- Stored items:
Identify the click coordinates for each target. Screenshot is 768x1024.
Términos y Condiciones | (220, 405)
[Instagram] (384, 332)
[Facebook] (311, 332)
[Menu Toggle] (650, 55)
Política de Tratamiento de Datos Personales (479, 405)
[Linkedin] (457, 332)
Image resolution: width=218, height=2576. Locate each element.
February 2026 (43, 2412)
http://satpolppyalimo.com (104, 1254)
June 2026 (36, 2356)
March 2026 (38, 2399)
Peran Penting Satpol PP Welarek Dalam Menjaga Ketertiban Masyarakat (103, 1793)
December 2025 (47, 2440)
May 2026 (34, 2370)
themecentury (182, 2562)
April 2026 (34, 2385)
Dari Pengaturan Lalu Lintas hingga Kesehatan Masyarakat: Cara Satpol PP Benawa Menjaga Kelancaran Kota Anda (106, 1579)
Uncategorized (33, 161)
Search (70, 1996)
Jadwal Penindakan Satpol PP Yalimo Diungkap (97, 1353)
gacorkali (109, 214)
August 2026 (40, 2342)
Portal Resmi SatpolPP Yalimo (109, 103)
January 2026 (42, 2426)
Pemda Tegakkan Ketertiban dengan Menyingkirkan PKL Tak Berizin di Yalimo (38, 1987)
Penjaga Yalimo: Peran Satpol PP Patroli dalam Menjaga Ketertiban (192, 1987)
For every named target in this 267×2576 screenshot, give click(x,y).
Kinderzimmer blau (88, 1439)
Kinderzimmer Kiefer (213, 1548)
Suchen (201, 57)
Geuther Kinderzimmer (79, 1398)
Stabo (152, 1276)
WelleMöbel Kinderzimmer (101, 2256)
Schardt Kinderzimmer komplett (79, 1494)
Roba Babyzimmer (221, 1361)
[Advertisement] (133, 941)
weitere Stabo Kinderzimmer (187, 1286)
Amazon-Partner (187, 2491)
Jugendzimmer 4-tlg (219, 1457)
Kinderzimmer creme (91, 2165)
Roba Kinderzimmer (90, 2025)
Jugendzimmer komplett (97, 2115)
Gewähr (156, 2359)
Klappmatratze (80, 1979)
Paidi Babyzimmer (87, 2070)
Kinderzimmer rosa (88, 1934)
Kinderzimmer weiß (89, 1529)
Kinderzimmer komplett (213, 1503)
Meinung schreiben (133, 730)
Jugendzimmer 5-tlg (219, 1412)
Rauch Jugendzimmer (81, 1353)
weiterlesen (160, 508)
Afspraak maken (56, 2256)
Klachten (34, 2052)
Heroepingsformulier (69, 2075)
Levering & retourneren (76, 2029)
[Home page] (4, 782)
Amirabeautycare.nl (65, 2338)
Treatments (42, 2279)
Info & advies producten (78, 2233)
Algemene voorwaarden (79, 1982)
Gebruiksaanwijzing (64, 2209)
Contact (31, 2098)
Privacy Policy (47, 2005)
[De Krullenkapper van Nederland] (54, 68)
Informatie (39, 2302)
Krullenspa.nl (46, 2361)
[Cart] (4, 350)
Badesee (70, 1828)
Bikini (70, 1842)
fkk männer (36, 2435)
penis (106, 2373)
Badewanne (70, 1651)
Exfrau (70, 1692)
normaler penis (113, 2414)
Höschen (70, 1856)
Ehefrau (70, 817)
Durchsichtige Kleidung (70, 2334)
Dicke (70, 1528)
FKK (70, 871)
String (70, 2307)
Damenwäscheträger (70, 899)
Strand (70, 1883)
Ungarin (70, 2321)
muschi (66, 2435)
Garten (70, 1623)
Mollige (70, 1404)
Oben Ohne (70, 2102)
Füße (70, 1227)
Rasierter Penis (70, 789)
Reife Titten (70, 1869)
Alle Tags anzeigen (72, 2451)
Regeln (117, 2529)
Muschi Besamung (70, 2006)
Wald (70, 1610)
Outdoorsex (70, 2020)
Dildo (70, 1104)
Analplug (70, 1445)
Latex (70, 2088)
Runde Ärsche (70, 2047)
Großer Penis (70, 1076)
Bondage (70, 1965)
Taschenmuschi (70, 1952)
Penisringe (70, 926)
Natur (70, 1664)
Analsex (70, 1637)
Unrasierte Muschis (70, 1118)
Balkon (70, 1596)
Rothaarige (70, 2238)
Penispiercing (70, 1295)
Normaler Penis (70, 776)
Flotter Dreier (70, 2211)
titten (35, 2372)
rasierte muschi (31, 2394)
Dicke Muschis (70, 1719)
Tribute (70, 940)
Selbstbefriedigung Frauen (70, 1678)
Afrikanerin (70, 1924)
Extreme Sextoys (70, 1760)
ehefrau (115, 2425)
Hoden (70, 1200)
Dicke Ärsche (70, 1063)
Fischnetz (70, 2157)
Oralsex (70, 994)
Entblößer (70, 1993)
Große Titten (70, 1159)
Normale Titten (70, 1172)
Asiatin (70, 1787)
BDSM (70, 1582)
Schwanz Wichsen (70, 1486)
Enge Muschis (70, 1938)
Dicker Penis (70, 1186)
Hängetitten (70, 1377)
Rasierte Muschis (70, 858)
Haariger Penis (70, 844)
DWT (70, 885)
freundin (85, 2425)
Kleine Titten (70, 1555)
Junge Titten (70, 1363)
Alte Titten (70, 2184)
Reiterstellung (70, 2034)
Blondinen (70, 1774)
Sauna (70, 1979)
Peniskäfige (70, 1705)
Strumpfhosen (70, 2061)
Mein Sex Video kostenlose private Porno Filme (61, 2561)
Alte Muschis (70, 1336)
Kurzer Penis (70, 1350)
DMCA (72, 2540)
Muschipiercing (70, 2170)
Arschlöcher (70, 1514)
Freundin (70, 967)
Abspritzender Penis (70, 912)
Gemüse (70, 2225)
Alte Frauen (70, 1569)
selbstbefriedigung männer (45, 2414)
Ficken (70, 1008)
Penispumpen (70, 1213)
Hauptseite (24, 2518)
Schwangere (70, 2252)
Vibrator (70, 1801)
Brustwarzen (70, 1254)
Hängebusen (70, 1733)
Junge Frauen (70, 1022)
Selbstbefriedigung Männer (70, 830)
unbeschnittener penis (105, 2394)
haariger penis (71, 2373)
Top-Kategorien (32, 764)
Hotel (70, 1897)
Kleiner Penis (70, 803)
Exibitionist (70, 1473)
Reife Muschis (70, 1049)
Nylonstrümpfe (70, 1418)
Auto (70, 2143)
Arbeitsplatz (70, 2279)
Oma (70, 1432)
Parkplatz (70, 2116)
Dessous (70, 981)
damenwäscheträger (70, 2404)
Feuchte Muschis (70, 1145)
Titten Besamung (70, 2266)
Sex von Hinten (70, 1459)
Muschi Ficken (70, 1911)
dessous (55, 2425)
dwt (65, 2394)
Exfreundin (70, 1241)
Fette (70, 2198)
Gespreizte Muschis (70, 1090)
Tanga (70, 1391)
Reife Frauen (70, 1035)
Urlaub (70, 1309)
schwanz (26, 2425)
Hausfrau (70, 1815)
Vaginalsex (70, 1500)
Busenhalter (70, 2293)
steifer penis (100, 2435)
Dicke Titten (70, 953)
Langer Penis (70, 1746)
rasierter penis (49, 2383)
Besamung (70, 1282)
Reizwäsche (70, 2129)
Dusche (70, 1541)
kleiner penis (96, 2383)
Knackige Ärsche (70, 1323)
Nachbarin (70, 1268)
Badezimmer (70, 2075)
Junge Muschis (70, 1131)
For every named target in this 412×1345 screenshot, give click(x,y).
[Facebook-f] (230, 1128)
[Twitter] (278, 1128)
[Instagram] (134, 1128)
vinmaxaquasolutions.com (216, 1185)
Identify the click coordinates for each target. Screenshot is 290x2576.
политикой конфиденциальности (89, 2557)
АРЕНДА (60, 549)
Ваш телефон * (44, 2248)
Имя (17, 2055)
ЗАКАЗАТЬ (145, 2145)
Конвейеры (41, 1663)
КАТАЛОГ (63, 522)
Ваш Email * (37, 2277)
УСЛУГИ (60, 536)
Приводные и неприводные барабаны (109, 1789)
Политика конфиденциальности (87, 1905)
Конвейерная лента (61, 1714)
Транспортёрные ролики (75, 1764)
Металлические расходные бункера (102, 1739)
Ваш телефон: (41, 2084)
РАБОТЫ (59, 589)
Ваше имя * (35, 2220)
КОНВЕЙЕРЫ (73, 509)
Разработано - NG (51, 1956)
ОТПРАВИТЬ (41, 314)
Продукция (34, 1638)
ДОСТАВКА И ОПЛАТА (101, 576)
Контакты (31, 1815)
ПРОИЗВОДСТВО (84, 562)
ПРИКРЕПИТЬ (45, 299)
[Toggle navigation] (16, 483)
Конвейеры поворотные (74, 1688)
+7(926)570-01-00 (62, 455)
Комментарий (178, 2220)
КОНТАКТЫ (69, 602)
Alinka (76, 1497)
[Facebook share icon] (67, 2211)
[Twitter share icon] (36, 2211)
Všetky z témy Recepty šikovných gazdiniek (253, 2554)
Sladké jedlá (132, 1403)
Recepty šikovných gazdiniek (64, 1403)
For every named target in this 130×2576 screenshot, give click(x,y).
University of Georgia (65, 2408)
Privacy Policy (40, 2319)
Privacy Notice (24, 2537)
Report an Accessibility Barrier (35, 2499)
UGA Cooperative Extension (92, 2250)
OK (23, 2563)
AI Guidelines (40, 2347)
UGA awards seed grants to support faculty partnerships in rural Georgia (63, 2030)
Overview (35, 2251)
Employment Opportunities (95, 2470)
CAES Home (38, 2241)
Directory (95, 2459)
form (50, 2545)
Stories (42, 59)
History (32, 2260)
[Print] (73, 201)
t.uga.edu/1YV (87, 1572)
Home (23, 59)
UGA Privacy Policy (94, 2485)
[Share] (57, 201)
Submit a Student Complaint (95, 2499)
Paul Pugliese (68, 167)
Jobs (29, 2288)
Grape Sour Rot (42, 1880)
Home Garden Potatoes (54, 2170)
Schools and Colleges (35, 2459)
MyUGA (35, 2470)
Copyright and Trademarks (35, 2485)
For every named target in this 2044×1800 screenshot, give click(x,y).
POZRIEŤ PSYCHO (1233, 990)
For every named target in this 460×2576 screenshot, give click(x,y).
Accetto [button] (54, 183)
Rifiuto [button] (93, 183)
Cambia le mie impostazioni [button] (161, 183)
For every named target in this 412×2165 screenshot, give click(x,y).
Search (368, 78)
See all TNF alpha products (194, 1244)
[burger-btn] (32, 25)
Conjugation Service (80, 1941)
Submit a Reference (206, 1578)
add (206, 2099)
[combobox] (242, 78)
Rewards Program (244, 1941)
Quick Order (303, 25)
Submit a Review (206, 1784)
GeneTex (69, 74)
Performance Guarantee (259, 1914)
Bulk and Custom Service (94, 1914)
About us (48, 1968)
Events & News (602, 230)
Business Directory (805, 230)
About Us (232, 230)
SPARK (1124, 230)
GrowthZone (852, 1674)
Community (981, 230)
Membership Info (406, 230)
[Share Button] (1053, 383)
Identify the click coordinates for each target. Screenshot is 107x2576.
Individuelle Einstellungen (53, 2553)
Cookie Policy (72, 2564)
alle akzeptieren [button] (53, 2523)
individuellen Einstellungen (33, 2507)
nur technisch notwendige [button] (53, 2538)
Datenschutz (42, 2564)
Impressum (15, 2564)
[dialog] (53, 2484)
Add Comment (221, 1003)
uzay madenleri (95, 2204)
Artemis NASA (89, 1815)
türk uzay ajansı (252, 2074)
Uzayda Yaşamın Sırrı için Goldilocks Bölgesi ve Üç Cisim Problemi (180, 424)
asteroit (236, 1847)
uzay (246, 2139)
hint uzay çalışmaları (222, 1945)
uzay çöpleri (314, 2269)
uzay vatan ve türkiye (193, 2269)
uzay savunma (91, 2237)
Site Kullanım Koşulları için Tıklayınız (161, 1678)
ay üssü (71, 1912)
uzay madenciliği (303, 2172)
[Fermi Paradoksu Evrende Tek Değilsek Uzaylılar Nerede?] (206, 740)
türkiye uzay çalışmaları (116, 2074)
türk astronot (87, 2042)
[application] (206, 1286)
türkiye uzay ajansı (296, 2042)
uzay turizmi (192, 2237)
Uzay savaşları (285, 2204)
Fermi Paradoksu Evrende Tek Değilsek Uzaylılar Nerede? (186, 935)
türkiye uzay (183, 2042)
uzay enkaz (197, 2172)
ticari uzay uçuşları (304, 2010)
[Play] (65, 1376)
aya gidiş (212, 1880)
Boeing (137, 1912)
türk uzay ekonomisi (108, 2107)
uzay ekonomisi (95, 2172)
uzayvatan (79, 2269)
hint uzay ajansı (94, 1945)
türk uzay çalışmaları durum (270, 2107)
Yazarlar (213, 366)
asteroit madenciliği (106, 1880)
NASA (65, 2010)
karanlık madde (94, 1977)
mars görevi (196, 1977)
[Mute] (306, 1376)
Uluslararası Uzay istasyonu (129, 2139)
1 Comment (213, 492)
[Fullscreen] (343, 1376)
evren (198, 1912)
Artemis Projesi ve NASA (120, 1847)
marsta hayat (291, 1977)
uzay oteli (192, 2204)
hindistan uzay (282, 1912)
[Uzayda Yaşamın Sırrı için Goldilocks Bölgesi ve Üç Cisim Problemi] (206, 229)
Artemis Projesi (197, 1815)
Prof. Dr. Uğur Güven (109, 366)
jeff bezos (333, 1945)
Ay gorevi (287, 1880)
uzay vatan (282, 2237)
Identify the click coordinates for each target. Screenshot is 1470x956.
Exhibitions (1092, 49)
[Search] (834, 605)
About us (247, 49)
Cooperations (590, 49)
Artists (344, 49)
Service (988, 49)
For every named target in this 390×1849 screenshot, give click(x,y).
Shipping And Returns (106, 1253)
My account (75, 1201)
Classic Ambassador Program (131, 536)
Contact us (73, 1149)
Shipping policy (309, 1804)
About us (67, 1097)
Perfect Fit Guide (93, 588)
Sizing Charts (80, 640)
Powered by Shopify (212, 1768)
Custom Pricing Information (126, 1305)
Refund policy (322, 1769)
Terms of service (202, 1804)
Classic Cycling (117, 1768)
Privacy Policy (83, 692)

- Work instruction:
For this exercise, copy every line of the data that holds "Masyarakat".

- Task response:
Peran Penting Satpol PP Welarek Dalam Menjaga Ketertiban Masyarakat (103, 1793)
Dari Pengaturan Lalu Lintas hingga Kesehatan Masyarakat: Cara Satpol PP Benawa Menjaga Kelancaran Kota Anda (106, 1579)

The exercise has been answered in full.